ソウルにフリーズ・ハウス開設! 第一弾企画は、クィアの視点から「家の政治性」を考察

今年で4年目を迎えたフリーズ・ソウルの開幕に合わせ、新たなアートスペース「フリーズ・ハウス・ソウル」がお披露目された。フェア期間中のみならず展覧会やレジデンス・プログラムを実施するこのスペースは、韓国アートシーンに対するフリーズの継続的なコミットメントを示すと同時に、新たな風を吹き込む場になりそうだ。オープンを記念した第一弾展覧会「UnHouse」をレポートする。

Photo: Sunghoon Park

今年で4年目を迎えたフリーズ・ソウル。フェア会場となるCOEXでのプログラムのみならず、市内ギャラリーでのイベントやラグジュアリーブランドによる展示など、毎年さまざまな取り組みが広がっているが、今年は新たな常設展示スペース「フリーズ・ハウス・ソウル(Frieze House Seoul)」がオープン。すでに大きな話題となっている。

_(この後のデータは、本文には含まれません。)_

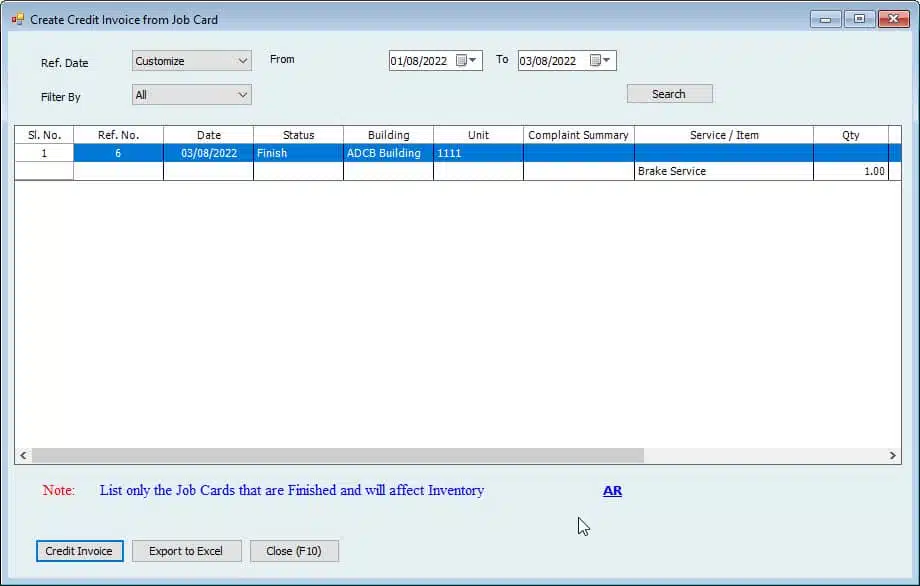Minimize the Create Credit Invoice window

pyautogui.click(x=825, y=19)
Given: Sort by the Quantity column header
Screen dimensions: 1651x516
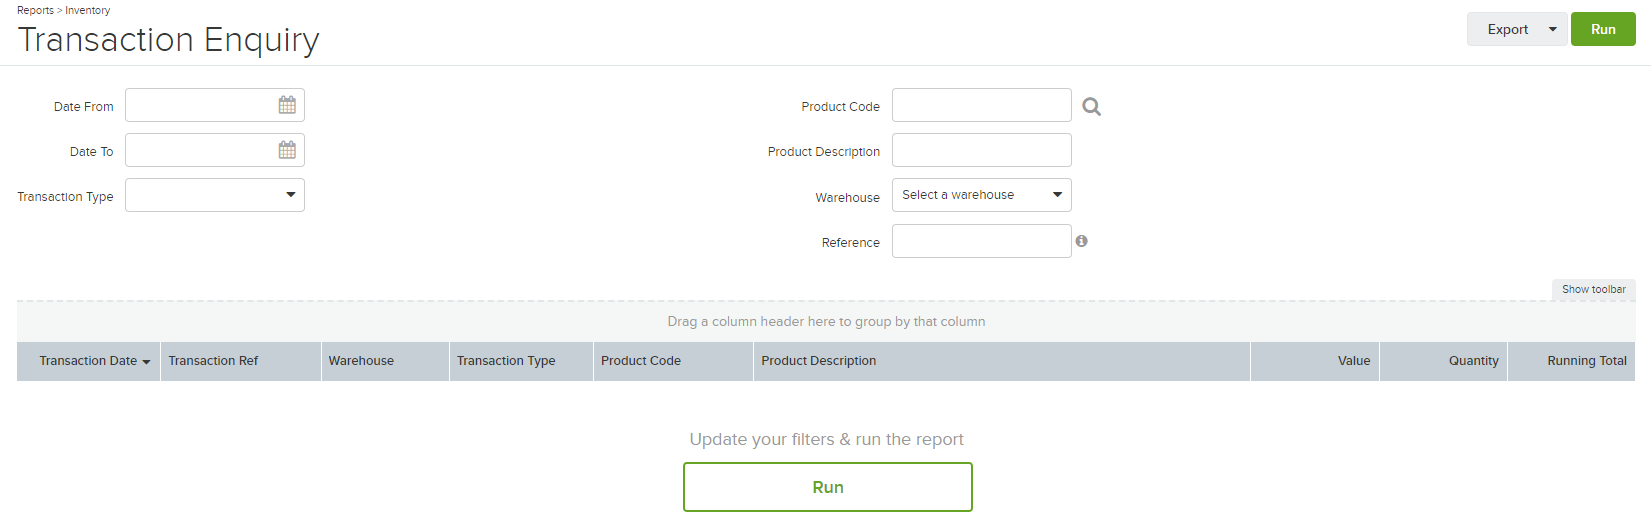Looking at the screenshot, I should 1473,361.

1980年代に建てられた家屋をリノベーションしてつくられたフリーズ・ハウスは、4フロアにわたって延べ210平方メートルを超える展示スペースを備えている。韓国のアートシーンを活性化させるべく、今後は継続的に国内外のギャラリーと連携しながら展覧会やレジデンス・プログラムなどを展開していく予定だという。

建物外の庭園にはSANAAによるインスタレーションが常設展示されている。Photo: Sunghoon Park

フリーズ・ソウルのディレクターを務めるパトリック・リーが「フリーズ・ハウスを通じて、私たちはソウルの街とアート・コミュニティに対する長期的なコミットメントを深めていくつもりです」と述べているように、同施設のオープンによって、9月のフリーズ・ソウル期間に限らずソウルのアートシーンとフリーズの連携機会は増えていくのかもしれない。

フリーズ・ハウスのローンチを祝う第一弾展示プログラムは、「UnHouse」。韓国のアートメディア『Art in Culture』の元編集長でありギャラリー・ヒュンダイ(Gallery Hyundai)のクリエイティブ・ディレクターを務めた経験をもつキム・ジェソクがキュレーションを担当し、クィアの枠組みから「家」という空間を捉えなおす試みだ。

本展覧会は、コモンウェルス・アンド・カウンシル(Commonwealth and Council)やフランソワ・ゲバリー(François Ghebaly)、ジェシカ・シルバーマン(Jessica Silverman)、リーマン・モーピン(Lehmann Maupin)、P21、シュプルート・マガーズ(Sprüth Magers)、エックスラージ(xlarge)など、国内外のギャラリーとの連携により実現した。レベッカ・ネス(Rebecca Ness)やキャサリン・オピー(Catherine Opie)といった国際的に知られるクィア・アーティストから、デュー・キム(Dew Kim)やチェ・ハヌル(Haneyl Choi)など気鋭の国内アーティストら十数名が参加し、「身体/アイデンティティ」と「空間/権力」、「関係/ケア」、「記憶/伝達」という4つのテーマから、家という空間に問いを投げかけている。

Courtesy of Frieze and San Choi
Courtesy of Frieze and San Choi
Courtesy of Frieze and San Choi
Courtesy of Frieze and San Choi
Courtesy of Frieze and San Choi

キム・ジェソクは、本展の開催にあたりこう述べる。

「本展『UnHouse』は、クィアの視点から家の概念を問いなおし、再構築するものです。家庭という空間にある曖昧さを消し去るのではなく、その秩序を組み換え、家を実験的でクィアな場へ変えられる可能性を示します。現代の韓国においては、ジェンダーセクシュアリティ、同性婚の合法化を巡る議論が激化しています。こうした状況下でクィアの視点から家を捉えなおすことは、単なる象徴にとどまらず、非常に政治的な行為だと言えます。今回の作品は単に家を“占拠”するわけではありません。主人として、よそ者として、幽霊のような気配として、あるいは未知の風景として──さまざまな立場から家に身を置くことで、世界中の観客に家庭空間を見直す新たな契機をもたらすのです」

韓国はジェンダー格差も大きく、いまなお家父長制が根強いとも言われる。本来、人々が帰属できる安らかな場としての「家」は、そうした社会において、ジェンダー規範を再生産する空間にも、さまざまな暴力が蔓延するブラックボックスにもなり得る。そんな韓国において、真正面から家とクィアに向き合った展覧会を行うことは、非常に挑戦的な取り組みと言えるだろう。